= Soundscape Presents =

Recording label

Soundscape Presents or simply Soundscape is a recording label in jazz and world music, a contributor to music festivals, and a promoter of creative arts education.

==Foundation==
Soundscape was founded as a jazz club in New York City in 1979 by Verna Gillis, a Ph.D. in ethnomusicology. Committed to the ideals of multiculturalism, it aimed to showcase contemporary music and musicians from diverse cultural backgrounds, and provided one of the first multi-cultural performance spaces in New York City. Live in Soundscape is a series of 9 CDs on DIW which documents the club's early years, through 1984.

==Multiple venues==
After 1984, Soundscape no longer operated out of just one location. Other venues used included the Purple Barge on the Hudson River, the Miller Pier, the Ritz rock club, La Mama, the Village Gate, Irving Plaza, SOB's, Symphony Space, Alice Tully Hall, Town Hall and the Beacon Theatre. WKCR 89.8 fm (New York) has launched a webpage devoted to Soundscape, including documentation, recordings and photographs.

As a performance space, Soundscape brought together many types of music, regardless of genre. It provided an environment that encouraged experimentation, development, and cultural fusions. It presented both established, well-known musicians and emerging composer/musicians of exceptional promise. Established musicians found a rare environment in which they were encouraged to try out new ideas without commercial pressures, while emerging musicians were given a forum with a reputation for quality and visibility. Many musicians performed and were reviewed for the first time at Soundscape, and have gone on to make significant contributions to contemporary music.

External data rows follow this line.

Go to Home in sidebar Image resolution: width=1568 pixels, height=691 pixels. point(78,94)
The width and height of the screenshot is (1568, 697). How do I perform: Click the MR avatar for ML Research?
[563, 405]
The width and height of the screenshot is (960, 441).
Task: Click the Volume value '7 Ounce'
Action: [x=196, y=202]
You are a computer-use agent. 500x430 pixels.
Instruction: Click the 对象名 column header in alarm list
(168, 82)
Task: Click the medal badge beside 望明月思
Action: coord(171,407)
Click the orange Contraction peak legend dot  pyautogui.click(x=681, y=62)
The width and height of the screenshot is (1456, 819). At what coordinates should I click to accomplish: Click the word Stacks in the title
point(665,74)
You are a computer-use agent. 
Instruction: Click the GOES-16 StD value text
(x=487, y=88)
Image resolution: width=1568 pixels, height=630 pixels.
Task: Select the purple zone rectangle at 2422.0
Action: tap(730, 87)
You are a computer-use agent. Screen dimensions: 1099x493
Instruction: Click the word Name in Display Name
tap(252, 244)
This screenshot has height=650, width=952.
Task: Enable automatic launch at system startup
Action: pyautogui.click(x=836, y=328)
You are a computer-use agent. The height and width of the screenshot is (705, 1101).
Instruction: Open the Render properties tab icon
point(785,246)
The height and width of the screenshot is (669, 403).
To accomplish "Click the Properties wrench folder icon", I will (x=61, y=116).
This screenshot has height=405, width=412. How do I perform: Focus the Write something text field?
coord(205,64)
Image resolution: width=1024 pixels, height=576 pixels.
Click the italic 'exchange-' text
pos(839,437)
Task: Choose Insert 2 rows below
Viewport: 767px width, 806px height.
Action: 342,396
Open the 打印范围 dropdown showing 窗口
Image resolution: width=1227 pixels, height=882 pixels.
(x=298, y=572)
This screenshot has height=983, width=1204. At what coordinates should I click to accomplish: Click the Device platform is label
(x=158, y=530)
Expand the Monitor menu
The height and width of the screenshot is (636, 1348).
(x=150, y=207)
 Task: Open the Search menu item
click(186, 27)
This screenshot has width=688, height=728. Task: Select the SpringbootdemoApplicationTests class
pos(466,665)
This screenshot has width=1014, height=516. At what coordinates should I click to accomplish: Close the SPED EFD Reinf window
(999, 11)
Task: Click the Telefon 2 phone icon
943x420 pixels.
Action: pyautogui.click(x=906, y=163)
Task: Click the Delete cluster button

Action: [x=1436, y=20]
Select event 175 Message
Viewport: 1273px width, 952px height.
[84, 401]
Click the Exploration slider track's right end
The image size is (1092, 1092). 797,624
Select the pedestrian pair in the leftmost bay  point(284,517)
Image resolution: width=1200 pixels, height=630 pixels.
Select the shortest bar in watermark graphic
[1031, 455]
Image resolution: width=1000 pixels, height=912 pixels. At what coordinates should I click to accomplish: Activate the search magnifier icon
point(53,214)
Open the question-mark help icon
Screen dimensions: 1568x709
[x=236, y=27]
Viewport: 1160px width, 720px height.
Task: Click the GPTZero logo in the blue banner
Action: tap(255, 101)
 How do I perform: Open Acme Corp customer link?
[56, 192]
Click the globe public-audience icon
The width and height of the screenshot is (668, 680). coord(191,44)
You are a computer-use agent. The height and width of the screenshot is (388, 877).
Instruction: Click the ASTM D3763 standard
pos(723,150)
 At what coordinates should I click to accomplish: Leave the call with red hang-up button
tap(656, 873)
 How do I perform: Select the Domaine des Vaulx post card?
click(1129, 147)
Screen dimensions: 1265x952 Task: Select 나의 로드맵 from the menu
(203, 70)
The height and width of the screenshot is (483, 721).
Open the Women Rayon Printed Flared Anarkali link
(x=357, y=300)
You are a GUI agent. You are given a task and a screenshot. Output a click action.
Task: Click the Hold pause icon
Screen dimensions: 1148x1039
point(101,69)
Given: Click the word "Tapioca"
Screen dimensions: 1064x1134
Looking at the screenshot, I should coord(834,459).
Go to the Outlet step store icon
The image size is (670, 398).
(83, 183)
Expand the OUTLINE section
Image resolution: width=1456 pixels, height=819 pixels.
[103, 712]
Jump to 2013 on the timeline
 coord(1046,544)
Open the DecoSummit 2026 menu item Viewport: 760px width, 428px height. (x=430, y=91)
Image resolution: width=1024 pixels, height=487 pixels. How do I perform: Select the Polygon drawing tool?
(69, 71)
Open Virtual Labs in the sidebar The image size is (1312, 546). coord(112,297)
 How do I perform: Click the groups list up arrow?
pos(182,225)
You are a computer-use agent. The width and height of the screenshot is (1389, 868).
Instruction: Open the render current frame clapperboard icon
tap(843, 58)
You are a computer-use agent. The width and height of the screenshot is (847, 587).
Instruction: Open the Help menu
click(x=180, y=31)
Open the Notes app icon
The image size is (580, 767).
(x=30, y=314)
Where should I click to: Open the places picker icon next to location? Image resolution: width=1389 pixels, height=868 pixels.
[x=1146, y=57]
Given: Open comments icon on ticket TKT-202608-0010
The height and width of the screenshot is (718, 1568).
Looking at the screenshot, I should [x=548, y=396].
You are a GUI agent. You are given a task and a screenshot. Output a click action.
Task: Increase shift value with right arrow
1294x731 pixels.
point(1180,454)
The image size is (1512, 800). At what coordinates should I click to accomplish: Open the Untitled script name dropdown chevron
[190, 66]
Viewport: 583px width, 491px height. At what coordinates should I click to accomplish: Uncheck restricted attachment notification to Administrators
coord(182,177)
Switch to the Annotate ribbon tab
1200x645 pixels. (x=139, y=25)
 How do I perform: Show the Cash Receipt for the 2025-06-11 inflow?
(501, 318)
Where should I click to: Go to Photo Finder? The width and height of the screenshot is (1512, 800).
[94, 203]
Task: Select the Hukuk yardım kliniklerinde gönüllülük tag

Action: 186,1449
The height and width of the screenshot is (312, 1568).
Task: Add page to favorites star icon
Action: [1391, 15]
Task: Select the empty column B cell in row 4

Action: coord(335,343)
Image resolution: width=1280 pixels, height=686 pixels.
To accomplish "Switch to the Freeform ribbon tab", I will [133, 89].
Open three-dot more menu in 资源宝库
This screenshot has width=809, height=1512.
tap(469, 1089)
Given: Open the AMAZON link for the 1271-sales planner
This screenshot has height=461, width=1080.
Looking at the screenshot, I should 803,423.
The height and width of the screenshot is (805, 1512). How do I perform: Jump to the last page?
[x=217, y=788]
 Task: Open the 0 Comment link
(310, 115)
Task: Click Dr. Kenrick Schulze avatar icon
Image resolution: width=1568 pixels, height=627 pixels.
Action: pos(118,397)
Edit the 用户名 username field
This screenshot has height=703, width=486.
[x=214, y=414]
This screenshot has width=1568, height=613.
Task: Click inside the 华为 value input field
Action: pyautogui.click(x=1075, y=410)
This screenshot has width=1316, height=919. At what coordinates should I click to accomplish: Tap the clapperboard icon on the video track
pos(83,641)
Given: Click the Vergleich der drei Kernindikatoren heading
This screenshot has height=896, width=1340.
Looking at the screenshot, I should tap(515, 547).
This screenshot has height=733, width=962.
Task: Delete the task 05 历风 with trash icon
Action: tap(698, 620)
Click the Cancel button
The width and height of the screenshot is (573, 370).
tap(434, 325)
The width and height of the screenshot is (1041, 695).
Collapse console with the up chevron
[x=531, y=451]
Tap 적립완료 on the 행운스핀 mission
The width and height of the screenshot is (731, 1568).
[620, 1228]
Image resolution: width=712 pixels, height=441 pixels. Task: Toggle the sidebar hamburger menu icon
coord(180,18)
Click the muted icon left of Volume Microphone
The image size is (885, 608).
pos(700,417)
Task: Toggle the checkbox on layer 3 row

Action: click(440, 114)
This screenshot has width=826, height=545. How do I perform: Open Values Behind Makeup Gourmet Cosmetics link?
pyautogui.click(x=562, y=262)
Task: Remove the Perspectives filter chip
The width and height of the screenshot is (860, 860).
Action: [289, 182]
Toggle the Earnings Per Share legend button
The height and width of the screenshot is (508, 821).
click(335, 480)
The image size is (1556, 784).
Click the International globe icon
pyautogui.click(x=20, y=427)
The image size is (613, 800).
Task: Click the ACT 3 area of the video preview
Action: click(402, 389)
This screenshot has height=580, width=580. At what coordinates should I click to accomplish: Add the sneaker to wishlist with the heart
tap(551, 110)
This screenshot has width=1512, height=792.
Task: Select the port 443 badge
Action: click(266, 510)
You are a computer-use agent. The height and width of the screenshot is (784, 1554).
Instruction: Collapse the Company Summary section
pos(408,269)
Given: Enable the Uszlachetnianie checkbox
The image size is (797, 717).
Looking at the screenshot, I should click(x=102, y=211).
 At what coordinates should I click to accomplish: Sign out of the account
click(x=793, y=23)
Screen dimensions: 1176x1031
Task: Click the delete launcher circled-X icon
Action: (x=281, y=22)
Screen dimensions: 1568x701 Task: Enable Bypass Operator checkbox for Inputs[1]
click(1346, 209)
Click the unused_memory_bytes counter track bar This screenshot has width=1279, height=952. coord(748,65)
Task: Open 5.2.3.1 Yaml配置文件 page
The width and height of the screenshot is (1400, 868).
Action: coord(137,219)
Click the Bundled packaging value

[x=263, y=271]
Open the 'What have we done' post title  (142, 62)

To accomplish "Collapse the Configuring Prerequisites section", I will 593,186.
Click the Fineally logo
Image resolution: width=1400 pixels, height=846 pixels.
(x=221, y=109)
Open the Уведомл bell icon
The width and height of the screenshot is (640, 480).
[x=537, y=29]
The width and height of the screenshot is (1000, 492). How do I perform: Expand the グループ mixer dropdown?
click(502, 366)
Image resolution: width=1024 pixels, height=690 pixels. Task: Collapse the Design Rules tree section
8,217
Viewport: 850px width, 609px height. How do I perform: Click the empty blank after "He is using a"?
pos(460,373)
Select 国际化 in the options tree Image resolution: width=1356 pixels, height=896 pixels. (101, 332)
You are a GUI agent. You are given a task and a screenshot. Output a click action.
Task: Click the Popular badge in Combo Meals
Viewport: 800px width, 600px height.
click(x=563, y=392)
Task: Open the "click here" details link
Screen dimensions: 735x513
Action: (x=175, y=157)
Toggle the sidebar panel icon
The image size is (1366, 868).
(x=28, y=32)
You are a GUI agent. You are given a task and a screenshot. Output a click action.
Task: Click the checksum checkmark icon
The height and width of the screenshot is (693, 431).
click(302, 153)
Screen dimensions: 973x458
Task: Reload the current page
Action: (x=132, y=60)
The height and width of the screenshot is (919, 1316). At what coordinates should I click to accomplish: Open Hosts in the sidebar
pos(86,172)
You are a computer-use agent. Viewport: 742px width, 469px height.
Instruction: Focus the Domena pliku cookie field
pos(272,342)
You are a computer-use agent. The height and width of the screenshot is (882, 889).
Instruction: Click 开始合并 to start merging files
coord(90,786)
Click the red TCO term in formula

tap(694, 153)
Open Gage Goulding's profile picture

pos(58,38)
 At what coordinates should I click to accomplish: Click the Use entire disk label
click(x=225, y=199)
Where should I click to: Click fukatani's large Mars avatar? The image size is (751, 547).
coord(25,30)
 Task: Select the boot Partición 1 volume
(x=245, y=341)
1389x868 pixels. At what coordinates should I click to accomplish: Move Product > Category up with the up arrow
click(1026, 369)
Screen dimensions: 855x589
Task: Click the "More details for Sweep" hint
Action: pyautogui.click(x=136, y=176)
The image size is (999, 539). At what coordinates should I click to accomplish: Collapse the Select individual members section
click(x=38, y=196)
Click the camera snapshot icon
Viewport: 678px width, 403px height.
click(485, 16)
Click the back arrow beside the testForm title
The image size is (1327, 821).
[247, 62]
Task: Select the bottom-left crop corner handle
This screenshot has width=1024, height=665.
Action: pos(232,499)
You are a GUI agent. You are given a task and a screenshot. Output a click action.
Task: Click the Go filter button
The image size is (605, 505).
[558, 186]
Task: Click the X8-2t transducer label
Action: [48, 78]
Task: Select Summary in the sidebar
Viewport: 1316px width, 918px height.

In November, 1981, Soundscape produced Interpretations of Monk in two concerts at Columbia University. Eleven major performers and interpreters of Thelonious Monk’s music performed together in different configurations. These momentous performances were taped by National Public Radio and broadcast nationwide, and released in 1994 on DIW. In 1981 and 1982, Soundscape produced summer concert series at the Hudson River Museum; it produced Soundscape Presents Latin New York in 1982 at the Berlin Jazz Festival; and it produced six successful seasons of Latin Jazz for the Center for Inter American Relations, 1982–1987.

Soundscape became the first U.S. presenter of African pop music with the appearance of King Sunny Adé and his African Beats from Nigeria in early 1983, which was heralded as “the pop event of the decade” by Robert Palmer of The New York Times. Late that same year, Soundscape produced the first Hip-Hop performance, “Dance Music New York,” at the Miller Pier.

From 1980 to 1985, Soundscape produced the New Music component of the Kool Jazz Festival and produced a World Pop series for The First New York International Festival of the Arts in 1988. The New York Festival presented talent from India, Japan, and three African countries with performances at The Felt Forum and the Beacon Theatre. In 1991, once again for the New York International Festival of the Arts premiered two groups from Brazil – Paulinho da Viola and Olodum, as well as “Lights in a Fat City.” Soundscape Presents serves as a consultant to festivals and organizations around the world, assisting in the production of concerts and concert series, and developing concepts for their music programming.

==Record label==
In 1986 Soundscape formed its own record label and to date has released two albums by the group Vortex. The first record, C Album, was voted one of the 10 best of the year in 1986 by Cadence Magazine. Two other Soundscape recordings have been licensed to Island Records – the first, Arawe by Daniel Ponce, was released in 1987, and Funky Jibaro by Yomo Toro was released in 1988.